Python 3.6.5 Documentation >  "filecmp" — File and Directory Comparisons

"filecmp" — File and Directory Comparisons
******************************************

**Source code:** Lib/filecmp.py

======================================================================

The "filecmp" module defines functions to compare files and
directories, with various optional time/correctness trade-offs. For
comparing files, see also the "difflib" module.

The "filecmp" module defines the following functions:

filecmp.cmp(f1, f2, shallow=True)

Compare the files named *f1* and *f2*, returning "True" if they
seem equal, "False" otherwise.

If *shallow* is true, files with identical "os.stat()" signatures
are taken to be equal. Otherwise, the contents of the files are
compared.

Note that no external programs are called from this function,
giving it portability and efficiency.

This function uses a cache for past comparisons and the results,
with cache entries invalidated if the "os.stat()" information for
the file changes. The entire cache may be cleared using
"clear_cache()".

filecmp.cmpfiles(dir1, dir2, common, shallow=True)

Compare the files in the two directories *dir1* and *dir2* whose
names are given by *common*.

Returns three lists of file names: *match*, *mismatch*, *errors*.
*match* contains the list of files that match, *mismatch* contains
the names of those that don’t, and *errors* lists the names of
files which could not be compared. Files are listed in *errors* if
they don’t exist in one of the directories, the user lacks
permission to read them or if the comparison could not be done for
some other reason.

The *shallow* parameter has the same meaning and default value as
for "filecmp.cmp()".

For example, "cmpfiles('a', 'b', ['c', 'd/e'])" will compare "a/c"
with "b/c" and "a/d/e" with "b/d/e". "'c'" and "'d/e'" will each
be in one of the three returned lists.

filecmp.clear_cache()

Clear the filecmp cache. This may be useful if a file is compared
so quickly after it is modified that it is within the mtime
resolution of the underlying filesystem.

New in version 3.4.


The "dircmp" class
==================

class filecmp.dircmp(a, b, ignore=None, hide=None)
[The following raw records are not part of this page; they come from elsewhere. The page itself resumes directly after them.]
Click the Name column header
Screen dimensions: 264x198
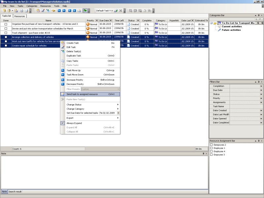(x=48, y=20)
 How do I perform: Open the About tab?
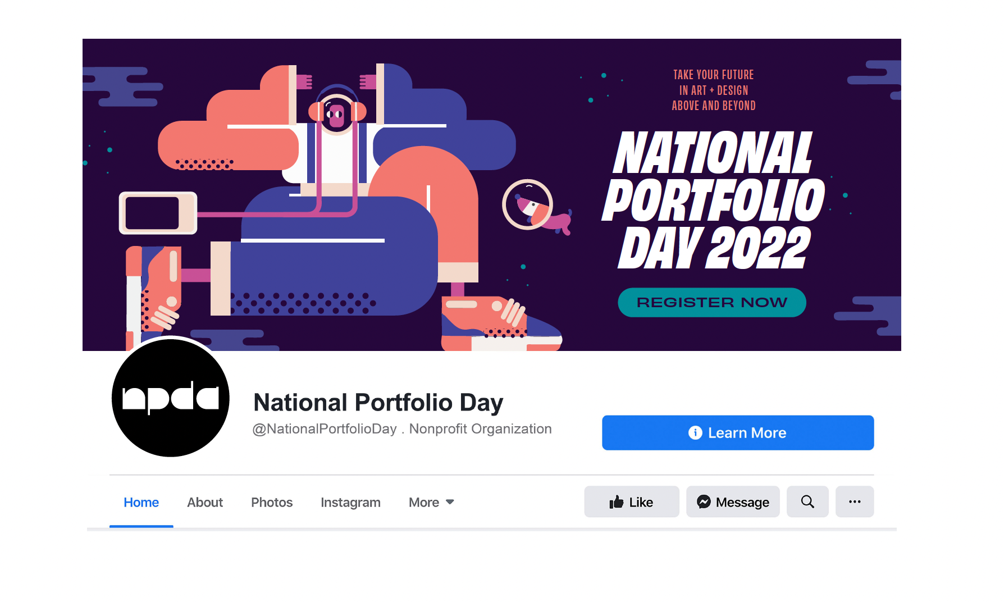click(205, 503)
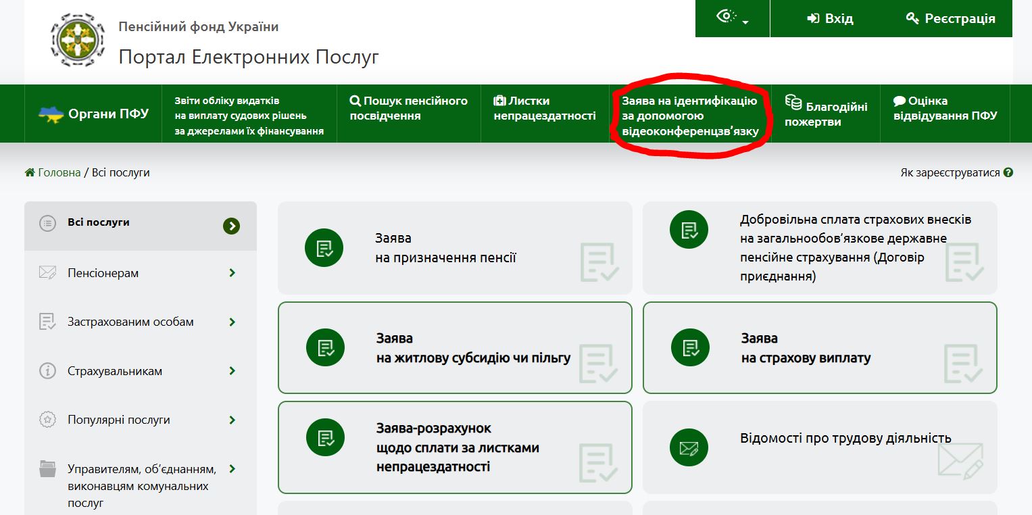Click the Оцінка відвідування ПФУ speech icon

coord(899,101)
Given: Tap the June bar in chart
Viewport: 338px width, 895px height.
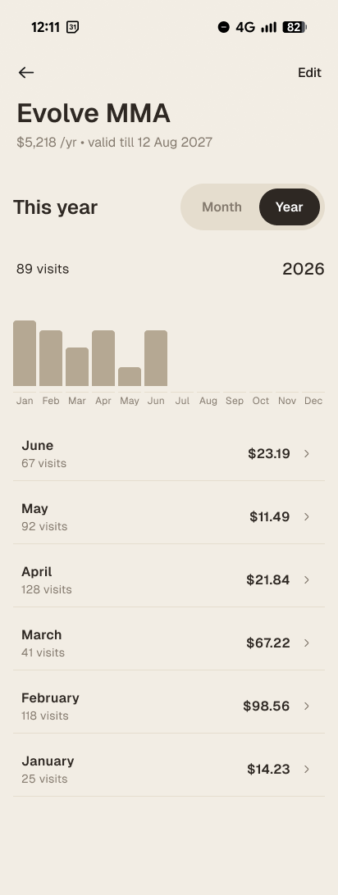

Construct a new directory comparison object, to compare the
directories *a* and *b*. *ignore* is a list of names to ignore,
and defaults to "filecmp.DEFAULT_IGNORES". *hide* is a list of
names to hide, and defaults to "[os.curdir, os.pardir]".

The "dircmp" class compares files by doing *shallow* comparisons as
described for "filecmp.cmp()".

The "dircmp" class provides the following methods:

report()

Print (to "sys.stdout") a comparison between *a* and *b*.

report_partial_closure()

Print a comparison between *a* and *b* and common immediate
subdirectories.

report_full_closure()

Print a comparison between *a* and *b* and common subdirectories
(recursively).

The "dircmp" class offers a number of interesting attributes that
may be used to get various bits of information about the directory
trees being compared.

Note that via "__getattr__()" hooks, all attributes are computed
lazily, so there is no speed penalty if only those attributes which
are lightweight to compute are used.

left

The directory *a*.

right

The directory *b*.

left_list

Files and subdirectories in *a*, filtered by *hide* and
*ignore*.

right_list

Files and subdirectories in *b*, filtered by *hide* and
*ignore*.

common

Files and subdirectories in both *a* and *b*.

left_only

Files and subdirectories only in *a*.

right_only

Files and subdirectories only in *b*.

common_dirs

Subdirectories in both *a* and *b*.

common_files

Files in both *a* and *b*.

common_funny

Names in both *a* and *b*, such that the type differs between
the directories, or names for which "os.stat()" reports an
error.

same_files

Files which are identical in both *a* and *b*, using the class’s
file comparison operator.

diff_files

Files which are in both *a* and *b*, whose contents differ
according to the class’s file comparison operator.

funny_files

Files which are in both *a* and *b*, but could not be compared.

subdirs

A dictionary mapping names in "common_dirs" to "dircmp" objects.

filecmp.DEFAULT_IGNORES

New in version 3.4.

List of directories ignored by "dircmp" by default.

Here is a simplified example of using the "subdirs" attribute to
search recursively through two directories to show common different
files:

>>> from filecmp import dircmp
>>> def print_diff_files(dcmp):
... for name in dcmp.diff_files:
... print("diff_file %s found in %s and %s" % (name, dcmp.left,
... dcmp.right))
... for sub_dcmp in dcmp.subdirs.values():
... print_diff_files(sub_dcmp)
...
>>> dcmp = dircmp('dir1', 'dir2') # doctest: +SKIP
>>> print_diff_files(dcmp) # doctest: +SKIP